Should Lance Armstrong Be In Jail?

If we’re all so sure that Lance Armstrong doped (to the degree that he was banned and stripped of titles), then why isn’t he in jail?

It’s a logical question. I mean, doping is illegal, and he did it, right? Case closed.

Not so fast, explains’s Brian Palmer.

In his October 11th piece, Palmer explores why most professional athletes aren’t prosecuted, even when testing positive for controlled substances.

Palmer’s first point is that “[t]he evidence against professional athletes is also flimsy in most cases. The best evidence prosecutors could offer against an athlete is a failed drug test or eyewitness testimony—far short of the red-handed proof that police can usually produce in ordinary drug possession trials.” In addition to that, persuading other professional athletes to testify against their peers is a long shot.

Second, the trials are long, expensive, and piss citizens off, as they feel prosecuting a few rich jocks is a waste of the government’s time, seeing as there is a lot of “real” crime out there. “Professional athletes can afford excellent attorneys who drag the cases on for years. Barry Bonds, for example, was convicted of obstructing justice in April 2011, more than three years after playing his final game, and his appeal is still pending.”

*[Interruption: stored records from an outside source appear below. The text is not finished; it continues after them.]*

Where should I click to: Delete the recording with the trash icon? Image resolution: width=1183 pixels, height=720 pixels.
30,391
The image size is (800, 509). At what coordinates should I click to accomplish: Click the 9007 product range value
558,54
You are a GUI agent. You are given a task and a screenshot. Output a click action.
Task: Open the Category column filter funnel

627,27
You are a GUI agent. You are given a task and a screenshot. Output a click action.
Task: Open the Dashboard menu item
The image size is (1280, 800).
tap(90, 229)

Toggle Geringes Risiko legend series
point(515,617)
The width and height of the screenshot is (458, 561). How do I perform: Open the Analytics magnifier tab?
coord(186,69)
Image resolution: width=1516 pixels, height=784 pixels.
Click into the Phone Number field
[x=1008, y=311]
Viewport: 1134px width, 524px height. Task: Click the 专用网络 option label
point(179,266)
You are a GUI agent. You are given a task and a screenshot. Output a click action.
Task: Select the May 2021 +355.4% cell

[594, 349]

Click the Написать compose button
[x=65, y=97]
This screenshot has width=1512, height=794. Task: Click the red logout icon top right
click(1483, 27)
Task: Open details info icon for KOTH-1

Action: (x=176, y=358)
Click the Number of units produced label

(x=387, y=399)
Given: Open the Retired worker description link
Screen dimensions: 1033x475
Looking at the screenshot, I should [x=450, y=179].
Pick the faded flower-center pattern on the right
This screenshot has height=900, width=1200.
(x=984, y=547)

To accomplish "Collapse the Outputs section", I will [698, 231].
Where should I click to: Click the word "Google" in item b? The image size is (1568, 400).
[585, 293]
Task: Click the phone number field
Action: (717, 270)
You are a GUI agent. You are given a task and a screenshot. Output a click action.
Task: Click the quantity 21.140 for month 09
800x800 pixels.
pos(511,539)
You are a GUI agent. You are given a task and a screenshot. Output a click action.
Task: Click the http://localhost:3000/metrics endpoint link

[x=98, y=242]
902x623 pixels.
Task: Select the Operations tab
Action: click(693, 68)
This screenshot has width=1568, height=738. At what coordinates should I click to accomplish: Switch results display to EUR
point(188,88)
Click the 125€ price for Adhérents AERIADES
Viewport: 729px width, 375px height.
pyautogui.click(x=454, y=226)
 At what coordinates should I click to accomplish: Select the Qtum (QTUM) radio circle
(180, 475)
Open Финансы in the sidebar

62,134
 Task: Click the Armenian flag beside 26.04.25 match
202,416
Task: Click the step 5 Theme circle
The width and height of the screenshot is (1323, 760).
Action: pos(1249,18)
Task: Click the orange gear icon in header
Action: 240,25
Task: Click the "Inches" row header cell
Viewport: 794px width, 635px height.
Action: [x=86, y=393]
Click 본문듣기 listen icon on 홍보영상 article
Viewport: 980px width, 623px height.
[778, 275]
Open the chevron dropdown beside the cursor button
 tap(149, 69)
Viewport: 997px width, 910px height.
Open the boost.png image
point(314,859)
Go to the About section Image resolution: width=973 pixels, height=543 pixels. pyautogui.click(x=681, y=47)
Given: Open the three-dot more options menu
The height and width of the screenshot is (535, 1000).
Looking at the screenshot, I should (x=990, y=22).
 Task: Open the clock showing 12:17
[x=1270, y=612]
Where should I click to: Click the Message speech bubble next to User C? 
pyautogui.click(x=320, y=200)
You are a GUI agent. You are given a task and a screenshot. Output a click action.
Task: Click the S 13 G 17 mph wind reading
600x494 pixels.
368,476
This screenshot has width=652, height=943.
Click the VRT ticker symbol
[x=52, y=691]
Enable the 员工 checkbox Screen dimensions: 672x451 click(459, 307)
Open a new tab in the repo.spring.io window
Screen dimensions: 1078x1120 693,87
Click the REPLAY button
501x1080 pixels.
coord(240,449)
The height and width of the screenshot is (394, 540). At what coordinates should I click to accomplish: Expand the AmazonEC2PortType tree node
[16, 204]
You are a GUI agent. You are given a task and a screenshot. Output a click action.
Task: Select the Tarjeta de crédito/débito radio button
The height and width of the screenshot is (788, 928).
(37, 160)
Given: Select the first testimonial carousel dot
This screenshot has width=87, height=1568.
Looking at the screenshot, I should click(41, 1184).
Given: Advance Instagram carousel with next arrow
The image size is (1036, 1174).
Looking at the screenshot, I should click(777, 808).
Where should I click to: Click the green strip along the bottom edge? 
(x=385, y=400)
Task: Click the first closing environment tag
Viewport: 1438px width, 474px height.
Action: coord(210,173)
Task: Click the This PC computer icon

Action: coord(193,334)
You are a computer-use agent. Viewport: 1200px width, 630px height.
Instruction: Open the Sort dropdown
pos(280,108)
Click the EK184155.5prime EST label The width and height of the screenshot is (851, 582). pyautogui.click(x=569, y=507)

Third, not all forms of doping are illegal. Athletes like Armstrong may be taking transfusions of their own blood, or using HGH, which Palmer points out are not illegal activities or substances, despite being banned. Beyond that, there is the issue that people just don’t think this is all

Fourth, the classification of anabolic steroids as a drug is controversial. Palmer explains, “Critics of the decision [to make put anabolic steroids on the list of controlled substances] point out that anabolic steroids don’t raise the same risks of dependency and physical harm as do other Schedule III controlled substances such as amphetamines. Even today, some individual states don’t include steroids on their own controlled substance lists.”

It’s important to note that people do get arrested for doping—everyday average users and sellers that is. Because they often don’t have the resources to hire high-priced lawyers who will draw out the appeals process, prosecution and conviction go much more smoothly.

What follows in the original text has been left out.